「闇のカーニバル」81年/監督:山本政志
えー。開演が3時半。「眠気を覚ましにくるぜ!」と予告した山本監督も来ず(笑)疲労のピークでございます。
あらすじ
そんだけかい!
子連れの女性ロック歌手が、子供を男友達に預けて一晩を新宿の街で過ごす…
まぁ、そういう映画です。
これは果てしなくドキュメンタリーに近い劇映画。「80年の新宿の闇」が存分に描き出されている。暴力と薬と女に鬱々とおぼれる元天才ギタリスト、御苑にのたれ死ぬ男娼、シャブ漬けの女、黄金町の泥酔喧嘩、爆音のストーンズに踊り狂うクラブロッカーズ、カラスを捕まえて売るストリートチルドレン、テロをたくらむ旋盤工、密造ナンブをのんだノーブラ革ジャン女(主人公)……

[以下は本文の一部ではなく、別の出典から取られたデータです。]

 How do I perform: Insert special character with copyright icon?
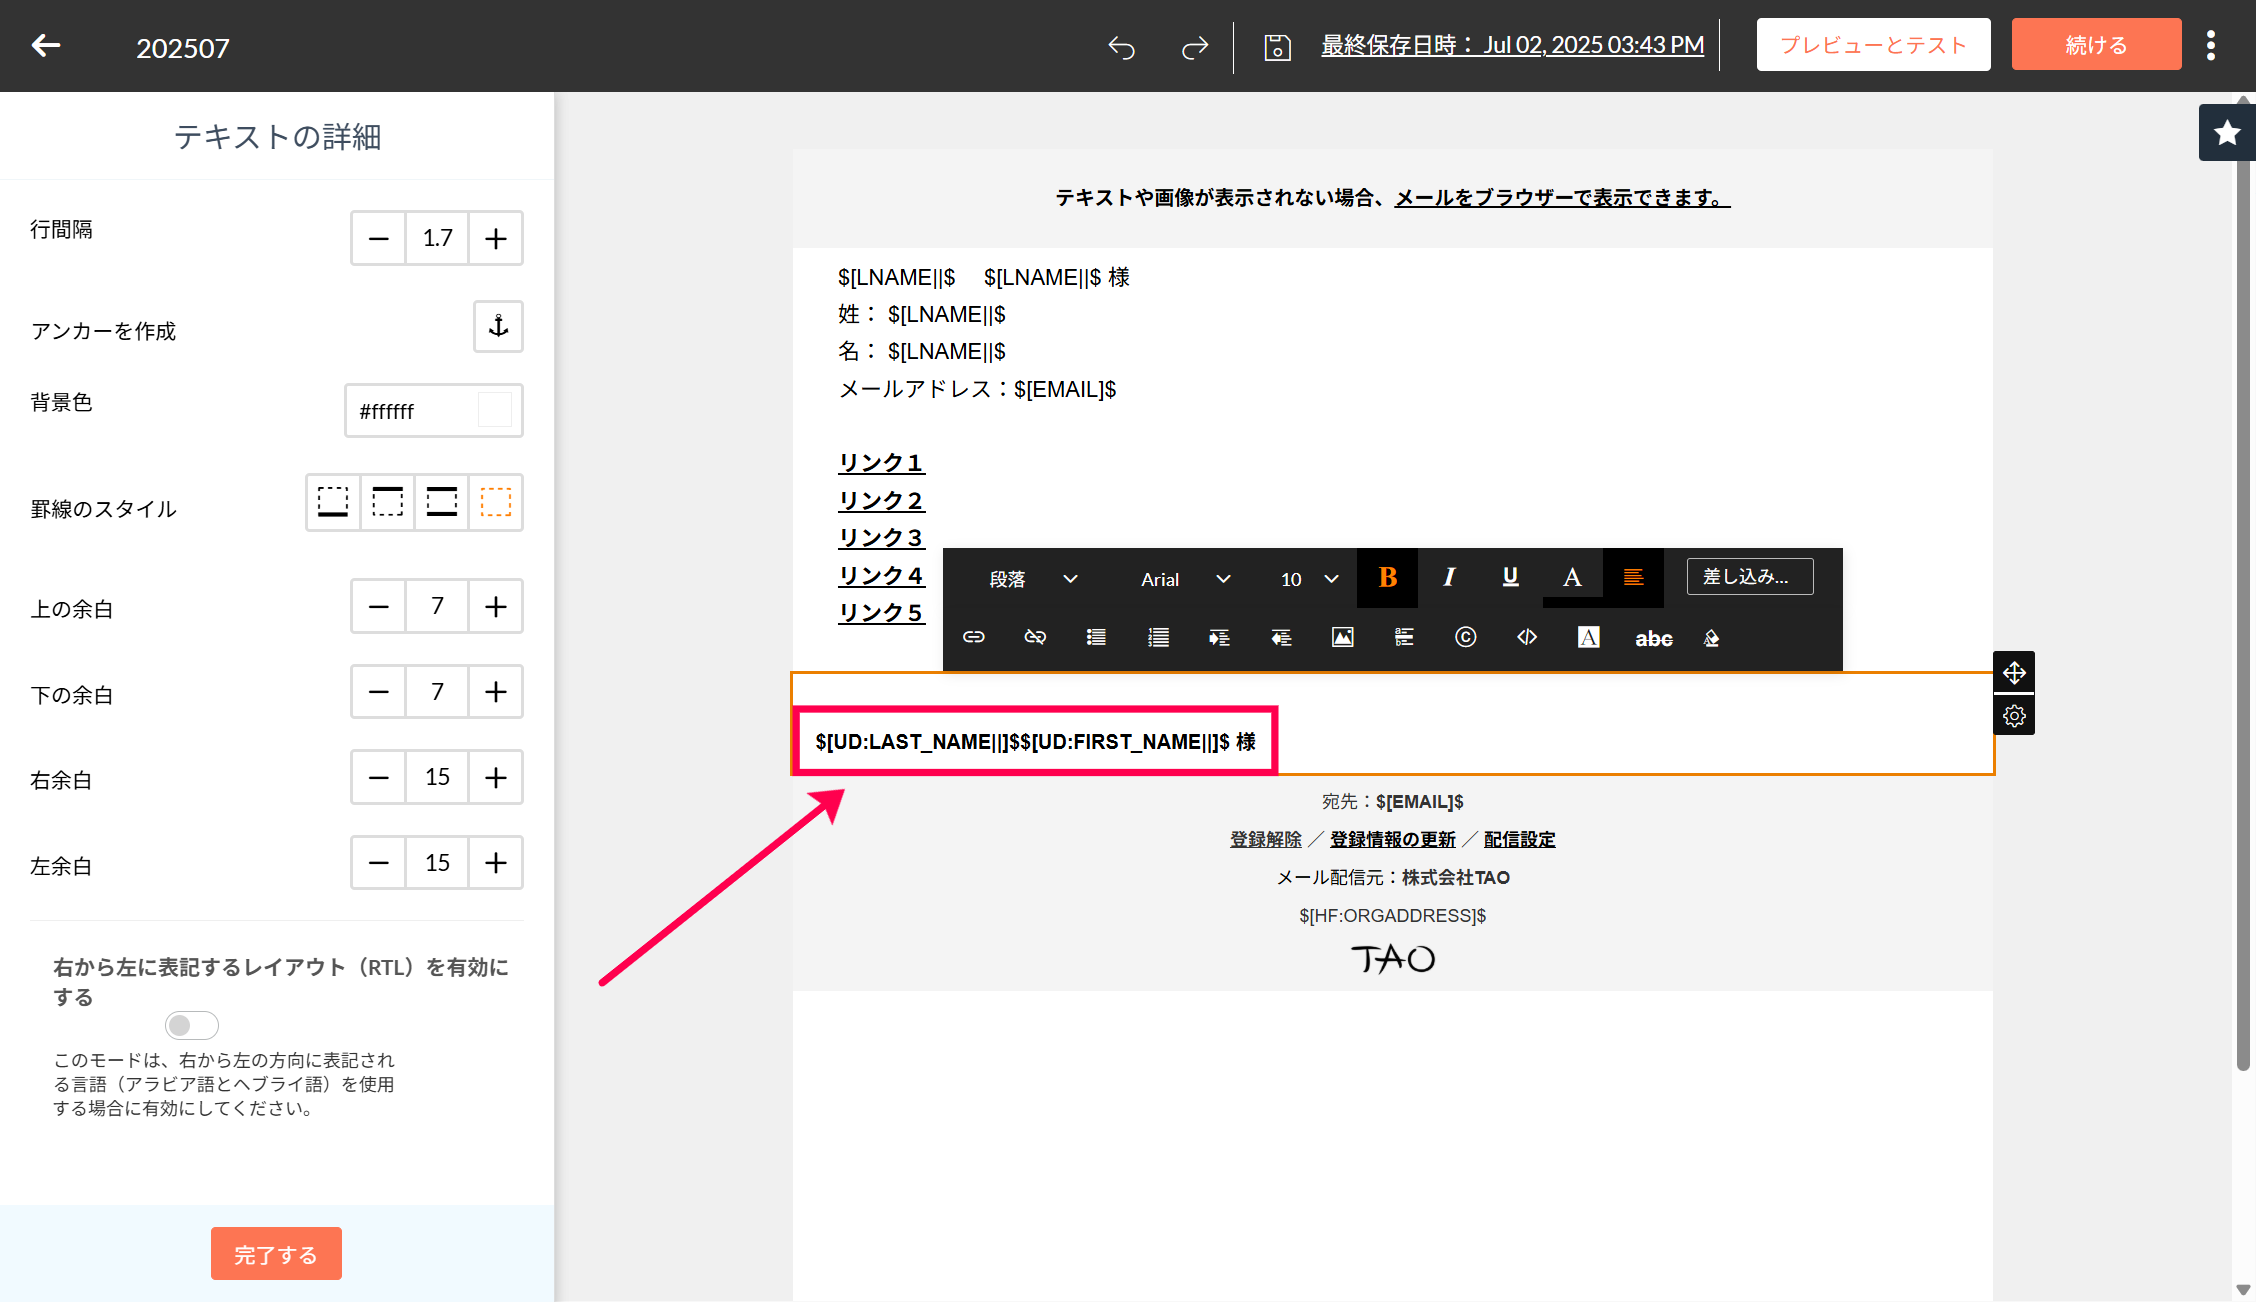pyautogui.click(x=1465, y=637)
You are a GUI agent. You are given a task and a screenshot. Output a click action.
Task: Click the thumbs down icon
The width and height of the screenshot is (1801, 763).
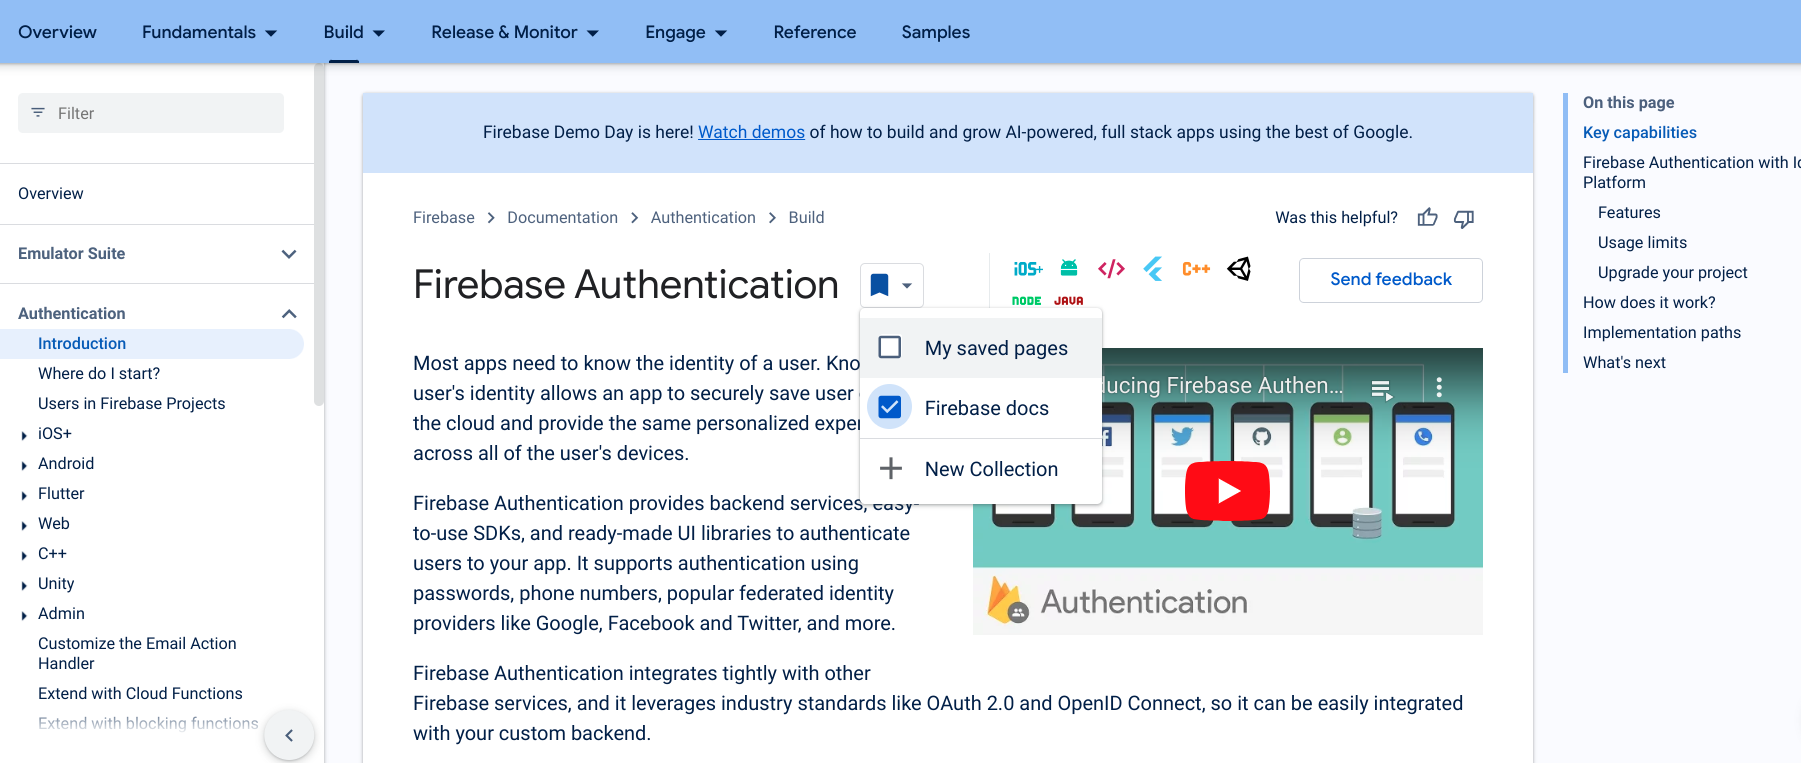tap(1464, 218)
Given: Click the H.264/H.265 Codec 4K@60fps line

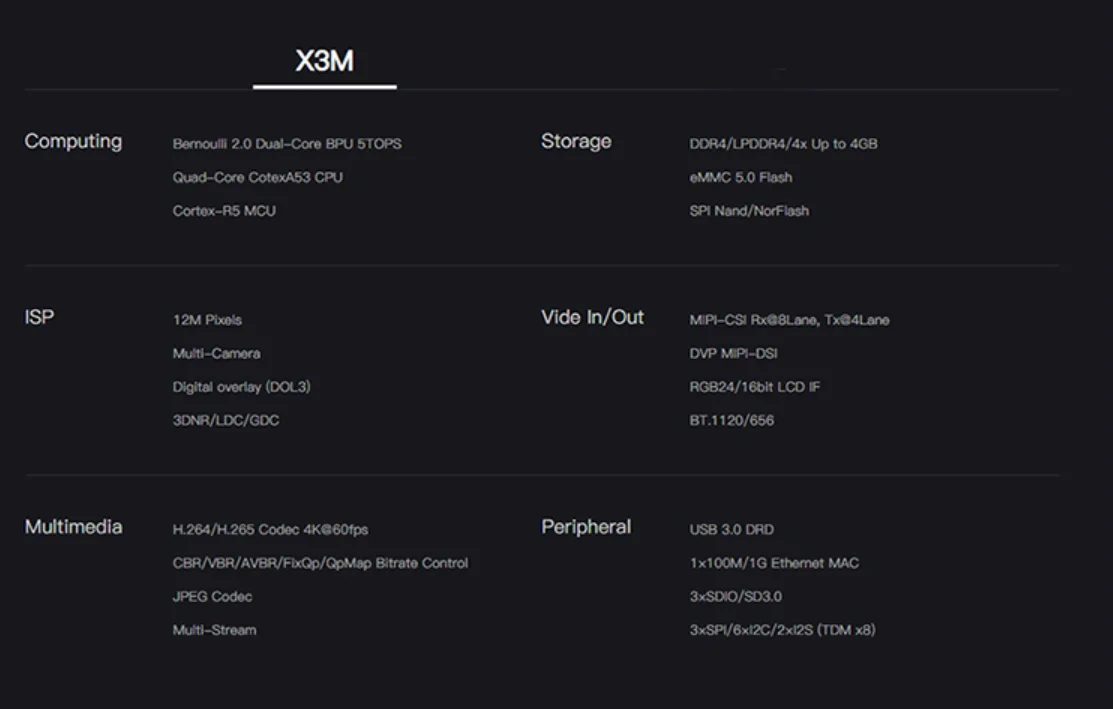Looking at the screenshot, I should click(x=270, y=530).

そーゆーヘンな人たちが新宿の深夜〜早朝にかけてをうろうろする映画です。
ひたすらうろうろ。
80年代映画(を80年生まれが語ること)のやっかいさ
なんというか、ココでもやっぱり80年代というか。
あのですね。最初に主人公が子供をあやすシーンがあって、そこでいろいろおもちゃとかが出るんですが、すべておれが持って多ものなんですよ。オルセンの『つきのぼうや』とか、プラレールとか、イデオンのやたら直方体の超合金(いまヤフオクで7万!)とか
つまり、この主人公、ロックヴォーカリストにしてクールな、ティアドロップ型サングラスかけてノーブラTに革ジャンでオッサンとドツキあいしちゃうくらいクールなおねーさんが、おれの母親(と同じ歳)なんだ、と思っちゃうともーダメでした。冷静に観れません。なんか、アレですよ。母親の大学時代のテニス合宿写真とか見ちゃうとヘコむのと似てる、名状しがたいケツのむずがゆさに支配されちゃってもう。
そう、正直21世紀になっては「新宿」に対する幻想も消費され尽くされちゃった感があって(新宿鮫とか不夜城とか)、むしろ牧歌的に見えちゃう、というか。でも男娼の葬儀のシーンと、クラブで踊り狂うシーンは非常に美しかったです。ダンスと死だけは普遍的、というか。そうそう。やっぱり室井滋出てます。